中高生鑑賞事業

※この愛称は2012年に実施された「中高生鑑賞事業 愛称募集」の公募によって選ばれたものです。

「劇場は世界を見る窓である」―――SPAC‐静岡県舞台芸術センターでは、この理念のもと、劇場を広義の教育の場と捉え、静岡県内の中高生を対象とした鑑賞事業を続けています。現在は年間約35,000人(100ステージ)を目指しておりますが、これは静岡県の中高生1学年の平均人数にあたります。このプランが実現すれば「静岡県の中高生は、6年間の在学時に1度はSPACを観劇できる」ことになるでしょう。

中高生と引率者の鑑賞料金は無料のうえ、学校から劇場までのバスのチャーター料金をSPACが補助するなど、参加される学校に負担がかからない仕組みになっています。SPAC中高生鑑賞事業は、劇団を有する公立劇場だからこそ可能なプログラムです。世界に通用する上質の演劇作品を、ここ静岡でご覧いただける画期的な事業として、県内の学校関係者はもとより、広く全国からの注目を集めています。

SPAC芸術総監督 宮城聰から中高生の皆さんへ

みなさんは、いま自分がどういう時代に生きていると感じていますか?
そう、地域社会が崩壊(ほうかい)し、価値観が流動化(りゅうどうか)し、自殺者は増え続け、そして若者は「ひとり遊び」ばかりしていて孤独(こどく)のなかに閉じこめられている、そういう「精神的危機」の時代に生きている…と感じる人が多いかもしれません。
でも演劇をやっている僕から見ると、すこし違って感じます。なぜなら、演劇は何百年間も、孤独にさいなまれる精神や、なにが正しいのかの基準をなくして迷子になっている精神をえがいてきたからです。

> [解くべき課題]:
中高生鑑賞事業に関する文書に基づき、次の問いにそれぞれ答えてください。
(a) 愛称を選んだ公募は何年に実施されましたか。
(b) 現在目指している年間の鑑賞者数とステージ数はいくつですか。
(c) 中高生と引率者の鑑賞料金はいくらですか。

> [データ行]:
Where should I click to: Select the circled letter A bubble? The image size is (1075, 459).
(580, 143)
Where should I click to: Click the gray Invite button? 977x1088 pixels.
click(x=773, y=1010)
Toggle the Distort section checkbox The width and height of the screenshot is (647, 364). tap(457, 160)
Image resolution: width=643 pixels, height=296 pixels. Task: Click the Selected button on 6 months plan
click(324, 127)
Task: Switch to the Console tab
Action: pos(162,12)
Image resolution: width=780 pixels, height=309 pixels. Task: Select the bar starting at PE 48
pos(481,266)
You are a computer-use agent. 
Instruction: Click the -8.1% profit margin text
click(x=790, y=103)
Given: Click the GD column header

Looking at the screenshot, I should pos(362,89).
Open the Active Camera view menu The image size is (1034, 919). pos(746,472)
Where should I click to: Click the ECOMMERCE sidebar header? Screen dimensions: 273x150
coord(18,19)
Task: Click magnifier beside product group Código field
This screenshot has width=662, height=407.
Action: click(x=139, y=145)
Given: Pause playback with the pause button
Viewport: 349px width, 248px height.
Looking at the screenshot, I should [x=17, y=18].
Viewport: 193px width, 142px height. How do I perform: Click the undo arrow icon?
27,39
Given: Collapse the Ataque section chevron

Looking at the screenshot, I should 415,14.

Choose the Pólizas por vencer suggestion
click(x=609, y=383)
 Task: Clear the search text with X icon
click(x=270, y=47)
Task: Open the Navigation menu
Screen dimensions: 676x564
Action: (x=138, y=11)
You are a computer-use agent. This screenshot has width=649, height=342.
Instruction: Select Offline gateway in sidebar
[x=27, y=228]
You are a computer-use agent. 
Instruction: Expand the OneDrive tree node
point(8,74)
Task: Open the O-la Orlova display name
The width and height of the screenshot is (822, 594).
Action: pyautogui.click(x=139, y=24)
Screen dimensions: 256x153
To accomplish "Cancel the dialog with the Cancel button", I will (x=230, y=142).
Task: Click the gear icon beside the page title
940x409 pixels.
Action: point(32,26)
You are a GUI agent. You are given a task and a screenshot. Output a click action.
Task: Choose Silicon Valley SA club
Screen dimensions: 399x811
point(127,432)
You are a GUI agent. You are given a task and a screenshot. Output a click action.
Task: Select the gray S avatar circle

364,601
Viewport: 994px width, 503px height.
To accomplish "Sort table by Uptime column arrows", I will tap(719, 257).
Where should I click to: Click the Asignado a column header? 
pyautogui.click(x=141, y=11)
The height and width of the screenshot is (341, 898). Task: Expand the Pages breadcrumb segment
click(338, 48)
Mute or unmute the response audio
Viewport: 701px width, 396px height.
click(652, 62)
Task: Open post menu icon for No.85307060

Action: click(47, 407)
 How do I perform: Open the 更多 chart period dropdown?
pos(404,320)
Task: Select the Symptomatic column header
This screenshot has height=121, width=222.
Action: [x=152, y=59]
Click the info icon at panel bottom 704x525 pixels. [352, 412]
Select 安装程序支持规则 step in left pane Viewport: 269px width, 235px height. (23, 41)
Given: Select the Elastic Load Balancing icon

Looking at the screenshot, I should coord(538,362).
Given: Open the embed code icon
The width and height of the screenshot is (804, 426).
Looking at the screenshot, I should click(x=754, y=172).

> [課題の解答]:
(a) 2012年
(b) 約35,000人、100ステージ
(c) 無料